Answer these questions using the forum thread about a microphone that stopped working:
(a) Which operating system does the person asking for help use?
(b) How far up should the mic slider be set for recording?
(c) Why does the reply advise against enabling the mic in the playback section?

- Document segment:
════════

# Mic does not work! :(



## CorsairCHI (Nov 21, 2004)

Hello everyone! I just want to thank the people that run this website! Thank you! 
*Ok, here is the problem i am having. I reformated my computer about a week ago. I installed all the drivers and what not. My sound works fine. But my mic does not work. I use Windows XP Home. I have installed soundblaster. Not sure what to do about my mic. Hope someone can help me out! Thank you for taking the time to read my post...   * 
_CorsairCHI_


----------



## oczad (Nov 19, 2004)

you need to enable it in the windows volume control. Go to accessories/entertainment on the start menu and open the volume control. If you want to record with the mic, in the volume control go to options then properties and check the circle next to "recording". Make sure "mic" is checked in the window below. Then click ok and look for the slider called mic and make sure the checkbox under it is checked and that the slider it up about 1/2 way. That should do it for recording. However, theres also a mic slider in the playback section of the volume control. This is to determine whether you want the mic's sound coming out of the speakers. I suggest no to have that enabled because it will cause feedback. When you 1st opened the panel it was in the playback panel. Check "mute" under the mic slider if you want no sound from the mic thru the speakers. It will still record, but you just won't hear it from the speakers till you play back whet you just recorded. Also, if you don't see the mic silder, in either the recording or playback panels, go to properties and check the circle next to whichever panels is missing the mic option and make sure it's checked in the lower window.

════════

- Data extract:

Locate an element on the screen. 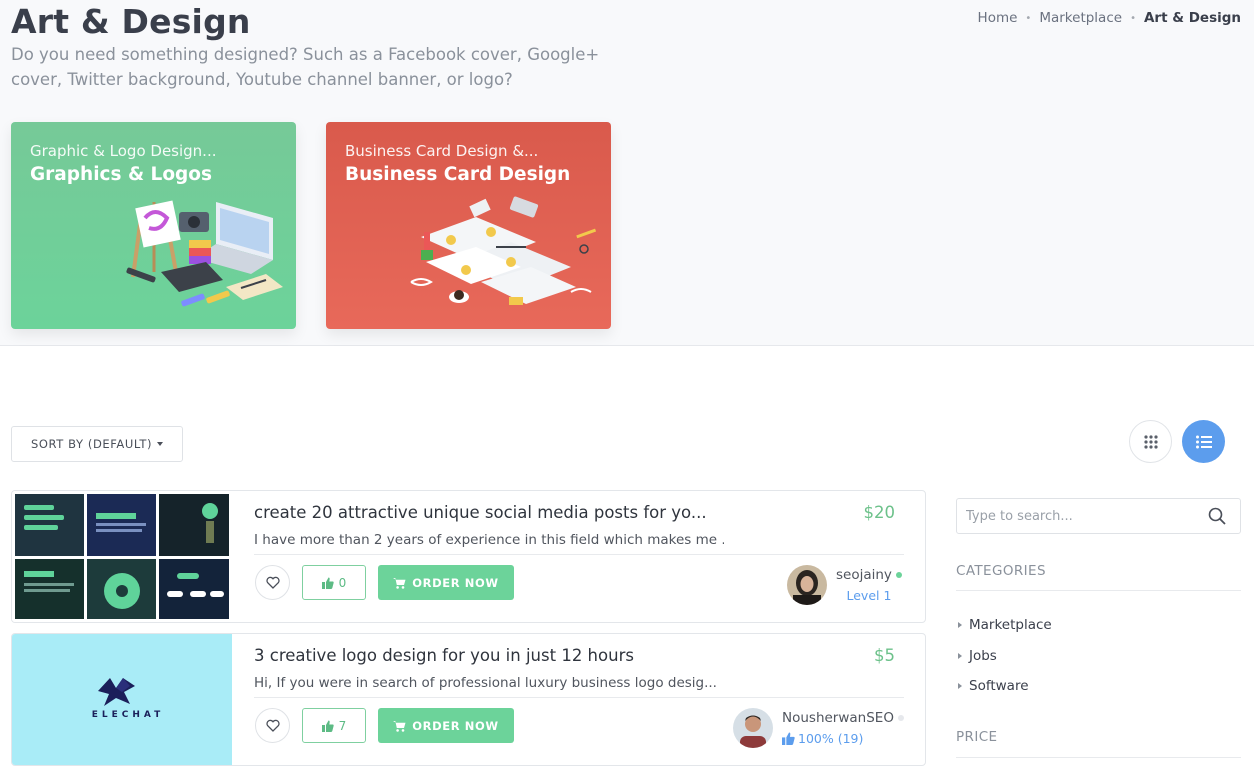 The width and height of the screenshot is (1254, 768). price-heading: PRICE is located at coordinates (977, 737).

════════

- The completed task:
(a) Windows XP Home.
(b) About halfway.
(c) Because it will cause feedback.